Georgia and Florida made their final arguments in a longstanding fight over water flows at the state line in an hourlong appearance Monday, Feb. 22, before the U.S. Supreme Court.
“It’s hard to imagine New England without lobsters or the Chesapeake without crabs, but in effect, that’s the future the Apalachicola now faces when it comes to its oysters and other species,” Florida lawyer Gregory Garre told justices.
The state is seeking an “equitable apportioning” of waters in the Apalachicola-Chattahoochee-Flint River Basin, which includes Lake Lanier in the headwaters, alleging that “overconsumption” by Georgia has led to economic and ecological harm in the Apalachicola Bay in the Gulf of Mexico
Florida particularly is focusing on agricultural uses and irrigation on the Flint River in southwest Georgia.
“Florida has an equal right to the reasonable use of the water at issue,” Garre told justices in a teleconference live streamed by C-SPAN. “If the court accepts the special master’s recommendation, that right will be extinguished and the Apalachicola — not to mention the communities that have fished and depended on it for centuries — will be lost.”

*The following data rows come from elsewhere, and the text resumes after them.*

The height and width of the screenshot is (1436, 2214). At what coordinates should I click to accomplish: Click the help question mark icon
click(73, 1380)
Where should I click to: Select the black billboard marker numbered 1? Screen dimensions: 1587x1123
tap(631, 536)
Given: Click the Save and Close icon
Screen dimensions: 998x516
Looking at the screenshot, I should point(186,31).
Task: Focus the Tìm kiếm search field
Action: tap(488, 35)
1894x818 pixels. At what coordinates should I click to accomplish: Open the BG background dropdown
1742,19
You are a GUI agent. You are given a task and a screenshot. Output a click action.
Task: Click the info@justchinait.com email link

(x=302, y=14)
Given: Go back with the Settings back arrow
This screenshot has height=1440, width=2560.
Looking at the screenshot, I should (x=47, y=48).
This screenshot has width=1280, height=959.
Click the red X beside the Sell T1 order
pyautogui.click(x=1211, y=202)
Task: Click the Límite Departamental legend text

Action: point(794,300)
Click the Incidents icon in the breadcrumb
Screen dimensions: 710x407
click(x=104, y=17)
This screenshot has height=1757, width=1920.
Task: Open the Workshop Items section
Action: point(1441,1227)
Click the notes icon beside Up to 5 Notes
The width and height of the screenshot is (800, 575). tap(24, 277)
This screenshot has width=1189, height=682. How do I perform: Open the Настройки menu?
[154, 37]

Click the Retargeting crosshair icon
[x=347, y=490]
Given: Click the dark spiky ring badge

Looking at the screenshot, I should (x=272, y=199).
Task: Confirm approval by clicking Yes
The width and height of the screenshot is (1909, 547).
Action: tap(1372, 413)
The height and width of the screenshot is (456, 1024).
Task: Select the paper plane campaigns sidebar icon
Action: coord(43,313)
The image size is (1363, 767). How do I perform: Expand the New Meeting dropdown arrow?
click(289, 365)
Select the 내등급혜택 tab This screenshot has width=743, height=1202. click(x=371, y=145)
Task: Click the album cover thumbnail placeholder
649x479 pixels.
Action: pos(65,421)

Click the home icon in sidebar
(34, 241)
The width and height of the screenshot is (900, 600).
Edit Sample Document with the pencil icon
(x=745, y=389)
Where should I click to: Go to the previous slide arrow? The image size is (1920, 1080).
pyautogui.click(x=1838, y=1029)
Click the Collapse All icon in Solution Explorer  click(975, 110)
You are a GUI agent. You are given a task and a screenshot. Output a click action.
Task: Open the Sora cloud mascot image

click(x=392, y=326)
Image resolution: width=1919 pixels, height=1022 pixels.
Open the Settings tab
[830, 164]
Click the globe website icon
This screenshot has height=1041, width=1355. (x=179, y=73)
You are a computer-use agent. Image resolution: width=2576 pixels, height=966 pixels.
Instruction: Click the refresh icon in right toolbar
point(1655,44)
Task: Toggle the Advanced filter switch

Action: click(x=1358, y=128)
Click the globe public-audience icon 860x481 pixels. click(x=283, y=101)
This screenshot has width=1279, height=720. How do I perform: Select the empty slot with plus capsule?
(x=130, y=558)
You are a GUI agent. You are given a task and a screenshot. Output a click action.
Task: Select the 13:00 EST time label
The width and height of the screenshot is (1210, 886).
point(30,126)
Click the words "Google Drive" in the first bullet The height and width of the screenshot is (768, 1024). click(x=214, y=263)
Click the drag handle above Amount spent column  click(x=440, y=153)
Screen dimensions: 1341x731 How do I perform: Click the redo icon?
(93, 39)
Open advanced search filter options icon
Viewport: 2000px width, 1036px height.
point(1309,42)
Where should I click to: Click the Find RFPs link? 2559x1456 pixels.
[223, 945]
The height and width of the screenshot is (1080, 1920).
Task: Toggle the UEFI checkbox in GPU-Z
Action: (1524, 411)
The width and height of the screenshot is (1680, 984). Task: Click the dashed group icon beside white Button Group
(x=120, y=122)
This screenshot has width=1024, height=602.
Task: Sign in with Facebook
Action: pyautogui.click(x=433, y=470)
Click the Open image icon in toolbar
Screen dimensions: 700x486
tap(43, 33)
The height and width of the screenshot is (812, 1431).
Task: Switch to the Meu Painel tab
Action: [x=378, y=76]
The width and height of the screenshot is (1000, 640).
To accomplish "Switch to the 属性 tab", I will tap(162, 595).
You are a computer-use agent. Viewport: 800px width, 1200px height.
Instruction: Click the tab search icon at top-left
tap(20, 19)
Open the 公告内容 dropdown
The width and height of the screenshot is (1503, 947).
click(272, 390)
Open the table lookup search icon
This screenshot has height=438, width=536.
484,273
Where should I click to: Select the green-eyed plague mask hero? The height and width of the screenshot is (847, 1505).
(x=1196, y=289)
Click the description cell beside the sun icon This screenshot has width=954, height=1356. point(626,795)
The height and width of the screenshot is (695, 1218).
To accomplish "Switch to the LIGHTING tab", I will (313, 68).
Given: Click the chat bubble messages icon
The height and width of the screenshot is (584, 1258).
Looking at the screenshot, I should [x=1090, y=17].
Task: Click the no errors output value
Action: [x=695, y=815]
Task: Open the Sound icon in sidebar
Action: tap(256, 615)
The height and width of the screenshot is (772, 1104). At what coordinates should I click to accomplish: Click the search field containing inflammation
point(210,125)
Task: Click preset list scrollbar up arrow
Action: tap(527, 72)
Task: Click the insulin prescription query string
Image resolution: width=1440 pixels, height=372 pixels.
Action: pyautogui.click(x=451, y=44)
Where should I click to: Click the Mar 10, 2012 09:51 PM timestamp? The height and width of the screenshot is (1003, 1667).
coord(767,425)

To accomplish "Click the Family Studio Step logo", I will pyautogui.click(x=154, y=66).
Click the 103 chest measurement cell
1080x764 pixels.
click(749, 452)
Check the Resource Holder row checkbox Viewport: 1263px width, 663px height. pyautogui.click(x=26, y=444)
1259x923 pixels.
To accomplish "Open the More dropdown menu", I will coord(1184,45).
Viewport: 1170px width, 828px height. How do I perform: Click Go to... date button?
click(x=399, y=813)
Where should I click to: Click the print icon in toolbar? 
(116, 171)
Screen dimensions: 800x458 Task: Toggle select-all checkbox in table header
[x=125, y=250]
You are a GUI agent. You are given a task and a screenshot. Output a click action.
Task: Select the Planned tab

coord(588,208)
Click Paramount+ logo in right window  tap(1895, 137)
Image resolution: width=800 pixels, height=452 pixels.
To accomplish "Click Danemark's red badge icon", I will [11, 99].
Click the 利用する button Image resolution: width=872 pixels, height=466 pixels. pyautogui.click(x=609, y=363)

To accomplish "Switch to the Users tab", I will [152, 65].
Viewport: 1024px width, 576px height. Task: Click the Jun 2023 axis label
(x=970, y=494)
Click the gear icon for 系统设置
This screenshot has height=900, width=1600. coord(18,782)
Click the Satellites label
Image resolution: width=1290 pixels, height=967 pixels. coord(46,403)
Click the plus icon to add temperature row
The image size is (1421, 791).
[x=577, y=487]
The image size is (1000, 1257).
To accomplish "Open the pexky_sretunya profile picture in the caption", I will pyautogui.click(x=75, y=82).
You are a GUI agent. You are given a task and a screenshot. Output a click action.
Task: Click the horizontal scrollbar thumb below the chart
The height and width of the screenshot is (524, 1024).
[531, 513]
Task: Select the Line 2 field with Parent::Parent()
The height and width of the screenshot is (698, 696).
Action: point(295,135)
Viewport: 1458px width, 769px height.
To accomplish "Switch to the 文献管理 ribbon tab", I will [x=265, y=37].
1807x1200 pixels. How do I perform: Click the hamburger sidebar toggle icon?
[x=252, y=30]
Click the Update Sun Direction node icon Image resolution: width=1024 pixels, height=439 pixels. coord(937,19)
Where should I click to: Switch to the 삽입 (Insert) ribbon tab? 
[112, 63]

U.S. Circuit Judge Paul J. Kelly, who was appointed by the court to hear from both sides on the issue, recommended in December 2019 that justices not grant Florida’s request for an “equitable apportioning” of waters in the basin.
Georgia’s lawyer, Craig S. Primis, said Florida “has not shown by clear and convincing evidence that Georgia caused Georgia’s alleged harms” in the bay.
“Instead, the record shows that Florida allowed oyster fishing at unprecedented levels in the years preceding the collapse,” he told justices.
Georgia maintained that it accounts for more than 90% of the population, employment and “economic output” in the basin, the state’s total water consumption is 2.4% of “state line” flows in wet years and 6.1% in dry years.
In Monday’s session which lasted about an hour, lawyers for both sides were allowed to give opening and closing remarks, and in between, were peppered with pointed questions and observations from justices.
At one point, Chief Justice John Roberts likened the demise of the oyster industry to the Agatha Christie tale “Murder on the Orient Express.”
“A lot of things took a stab at the fishery — drought, overharvesting, Florida regulatory policies, but also lower salinity that was caused by Georgia’s use of the water,” he said. “But you can’t say that any one of those things is responsible for killing the fishery.”
The court will issue a ruling later.
The battle with Florida is the latest chapter in water litigation also involving Alabama that dates to 1990. The last critical decision was in 2012, when the Supreme Court upheld a lower court’s decision to deny requests by Alabama and Florida to review whether water supply is an authorized purpose of Lake Lanier.
The issue is actually making its second pass through the Supreme Court. Ralph Lancaster, a court-appointed special master before Kelly, offered a recommendation — also siding with Georgia — but justices had additional questions and decided to appoint Kelly to carry on the work.